Francisco Oliveira Simões

Crónicas do Passado

Benjamin Rabier

Este mês, no Museu Bordalo Pinheiro, é inaugurada uma exposição intitulada “Benjamin Rabier - Ilustrações do Romance da Raposa de Aquilino Ribeiro”, por isso, cabe-me apresentar as histórias que levaram a esta tão importante mostra artística.

Durante o período de estadia de Aquilino Ribeiro em Paris, o autor travou conhecimento com o desenhador Benjamin Rabier. Daí resultou uma colaboração que ainda hoje ecoa na nossa literatura. “O Romance da Raposa” foi publicado em Portugal no ano de 1924, com a linguagem da Beira Alta de Aquilino e as ilustrações de Benjamin.

Rabier nasceu em La-Roche-sur-Yon, em França, no dia 30 de Dezembro de 1864. Em 1889, após completar as suas obrigações militares, partiu para Paris. Começou por trabalhar no Bon Marché como contabilista. Mas após conseguir o apoio do desenhador e caricaturista Caran d´Ache, dá-se inicio à sua participação artística em variadas publicações, entre elas a La Chronique Amusante. Em 1897 cria um dos seus mais famosos personagens, Tintin-Lutin, que partia para Moscovo nesta primeira aventura. O desenho em linha clara, estilo preconizado por Rabier, a imagem física do herói, o destino geográfico e até o nome serviram de inspiração a Hergé para catapultar o protagonista das suas histórias, Tintin. Na verdade, Benjamin Rabier é a maior influência e modelo para o jovem Hergé, não é por acaso que se trata de um dos pais da Banda Desenhada.

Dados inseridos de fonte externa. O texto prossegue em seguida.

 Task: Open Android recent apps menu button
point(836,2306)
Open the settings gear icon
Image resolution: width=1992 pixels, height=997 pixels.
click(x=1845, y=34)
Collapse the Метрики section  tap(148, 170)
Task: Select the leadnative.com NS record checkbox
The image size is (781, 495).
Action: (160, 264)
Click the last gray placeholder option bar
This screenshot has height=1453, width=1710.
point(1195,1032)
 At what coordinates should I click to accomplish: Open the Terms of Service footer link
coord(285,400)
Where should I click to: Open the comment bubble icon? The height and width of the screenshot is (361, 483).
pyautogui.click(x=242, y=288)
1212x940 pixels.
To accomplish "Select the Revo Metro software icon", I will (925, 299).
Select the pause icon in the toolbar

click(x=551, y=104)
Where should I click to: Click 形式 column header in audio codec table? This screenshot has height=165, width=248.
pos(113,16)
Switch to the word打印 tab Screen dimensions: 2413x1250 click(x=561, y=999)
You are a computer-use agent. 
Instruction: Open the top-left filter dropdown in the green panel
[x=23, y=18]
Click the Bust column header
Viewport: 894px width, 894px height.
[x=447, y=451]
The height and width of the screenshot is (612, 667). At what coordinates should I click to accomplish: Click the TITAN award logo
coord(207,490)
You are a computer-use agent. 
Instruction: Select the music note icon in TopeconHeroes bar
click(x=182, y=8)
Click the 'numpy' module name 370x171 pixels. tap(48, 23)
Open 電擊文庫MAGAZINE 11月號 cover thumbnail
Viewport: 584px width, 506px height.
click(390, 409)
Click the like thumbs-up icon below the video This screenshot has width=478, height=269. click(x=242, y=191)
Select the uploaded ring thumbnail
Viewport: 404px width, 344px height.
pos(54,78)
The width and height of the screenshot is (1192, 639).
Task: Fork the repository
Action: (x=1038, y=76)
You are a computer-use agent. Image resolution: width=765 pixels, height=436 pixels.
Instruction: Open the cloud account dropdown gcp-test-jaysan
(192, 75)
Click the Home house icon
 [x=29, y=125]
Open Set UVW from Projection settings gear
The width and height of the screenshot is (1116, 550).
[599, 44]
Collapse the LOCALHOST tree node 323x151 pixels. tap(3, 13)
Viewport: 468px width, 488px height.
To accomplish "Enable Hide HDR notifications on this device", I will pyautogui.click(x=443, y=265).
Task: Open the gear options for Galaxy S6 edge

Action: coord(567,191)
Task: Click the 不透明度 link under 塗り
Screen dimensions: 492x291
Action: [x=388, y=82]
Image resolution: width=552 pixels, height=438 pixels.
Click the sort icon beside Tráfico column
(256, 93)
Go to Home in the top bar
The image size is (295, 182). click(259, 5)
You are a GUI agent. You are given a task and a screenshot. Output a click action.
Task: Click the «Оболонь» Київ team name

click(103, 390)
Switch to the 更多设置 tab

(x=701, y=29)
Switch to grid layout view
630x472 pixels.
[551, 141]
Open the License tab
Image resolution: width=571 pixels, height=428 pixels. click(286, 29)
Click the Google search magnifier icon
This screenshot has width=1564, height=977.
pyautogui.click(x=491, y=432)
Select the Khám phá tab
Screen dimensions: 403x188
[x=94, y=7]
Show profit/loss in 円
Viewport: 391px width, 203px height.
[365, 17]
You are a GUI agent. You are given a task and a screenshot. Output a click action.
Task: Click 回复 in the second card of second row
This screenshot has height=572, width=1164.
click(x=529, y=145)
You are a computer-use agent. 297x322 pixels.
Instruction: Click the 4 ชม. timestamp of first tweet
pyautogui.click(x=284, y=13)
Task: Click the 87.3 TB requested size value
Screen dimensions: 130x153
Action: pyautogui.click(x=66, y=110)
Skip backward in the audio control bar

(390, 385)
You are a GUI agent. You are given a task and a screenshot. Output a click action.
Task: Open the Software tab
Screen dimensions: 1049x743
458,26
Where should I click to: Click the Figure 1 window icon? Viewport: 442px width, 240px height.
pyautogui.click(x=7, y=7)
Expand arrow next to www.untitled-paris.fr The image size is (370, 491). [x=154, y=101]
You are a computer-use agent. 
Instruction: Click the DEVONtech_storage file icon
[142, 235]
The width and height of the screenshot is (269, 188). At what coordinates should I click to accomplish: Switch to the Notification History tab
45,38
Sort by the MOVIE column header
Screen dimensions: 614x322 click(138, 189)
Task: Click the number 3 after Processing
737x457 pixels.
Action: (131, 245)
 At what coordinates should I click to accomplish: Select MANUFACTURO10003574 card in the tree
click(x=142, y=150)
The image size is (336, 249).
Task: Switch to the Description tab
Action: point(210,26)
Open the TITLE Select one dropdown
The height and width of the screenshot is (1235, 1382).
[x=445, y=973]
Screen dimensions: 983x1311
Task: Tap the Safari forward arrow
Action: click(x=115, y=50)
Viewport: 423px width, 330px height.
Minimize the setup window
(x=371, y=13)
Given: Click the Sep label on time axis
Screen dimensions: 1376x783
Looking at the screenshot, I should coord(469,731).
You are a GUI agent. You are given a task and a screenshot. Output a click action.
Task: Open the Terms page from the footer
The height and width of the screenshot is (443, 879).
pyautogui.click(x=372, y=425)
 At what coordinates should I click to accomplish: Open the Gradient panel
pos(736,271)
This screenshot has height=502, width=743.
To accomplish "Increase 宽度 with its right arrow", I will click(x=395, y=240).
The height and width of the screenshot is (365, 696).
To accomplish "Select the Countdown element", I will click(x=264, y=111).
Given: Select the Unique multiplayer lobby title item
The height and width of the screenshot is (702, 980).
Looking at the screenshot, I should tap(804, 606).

Já que estamos a falar de plágio, tenho que prevenir que Aquilino Ribeiro também não foi original quando publicou “O Romance da Raposa”. Já anteriormente Rabier havia ilustrado uma edição francesa desta aventura sobre uma raposa matreira, no ano de 1909. Mas se continuarmos a viajar no tempo percebemos que o texto original data de finais do século XII. “Le Roman de Renart” foi escrito em francês arcaico com as contribuições de vários poetas e clérigos. Teve a sua mais antiga existência no escrivão flamengo Nivard de Gand, que em 1148 escreveu em latim o “Ysengrimus”, nome do lobo rival de Renart. É notória a influência das fábulas de Esopo, onde os animais falam e transmitem sempre uma moral. Enquanto hoje achamos este romance uma história infantil, na época medieval a perceção era bem diferente. A raposa fazia tudo o que caracterizava o ser humano, mesmo combater nas cruzadas. Todos os animais representados naquelas páginas eram uma metáfora para os vários quadrantes da sociedade feudal. No inicio do século XIII, Santo António também utilizava os animais nos seus sermões, com o propósito de apontar os pecados do Homem. A Igreja usava o “Roman de Renart” como meio de educar os seus fieis. A quantidade de escritores que se guiaram por estas narrativas são incontáveis. O objetivo de La Fontaine, quando escreveu as suas fábulas, era adaptar os contos de Renart para a sociedade francesa do século XVII, a fim de a satirizar e corrigir. Aquilino Ribeiro teve uma abordagem similar, dando um ambiente, língua e costumes bem portugueses.

Curiosamente, Benjamin Rabier também chegou a ilustrar uma edição das “Fábulas” de La Fontaine. Em 1916 desenhou a imagem da marca La Vache qui Rit, que ainda hoje perdura. Apesar de ter morrido em 1939, o seu nome e obra viveram por ele até aos nossos dias.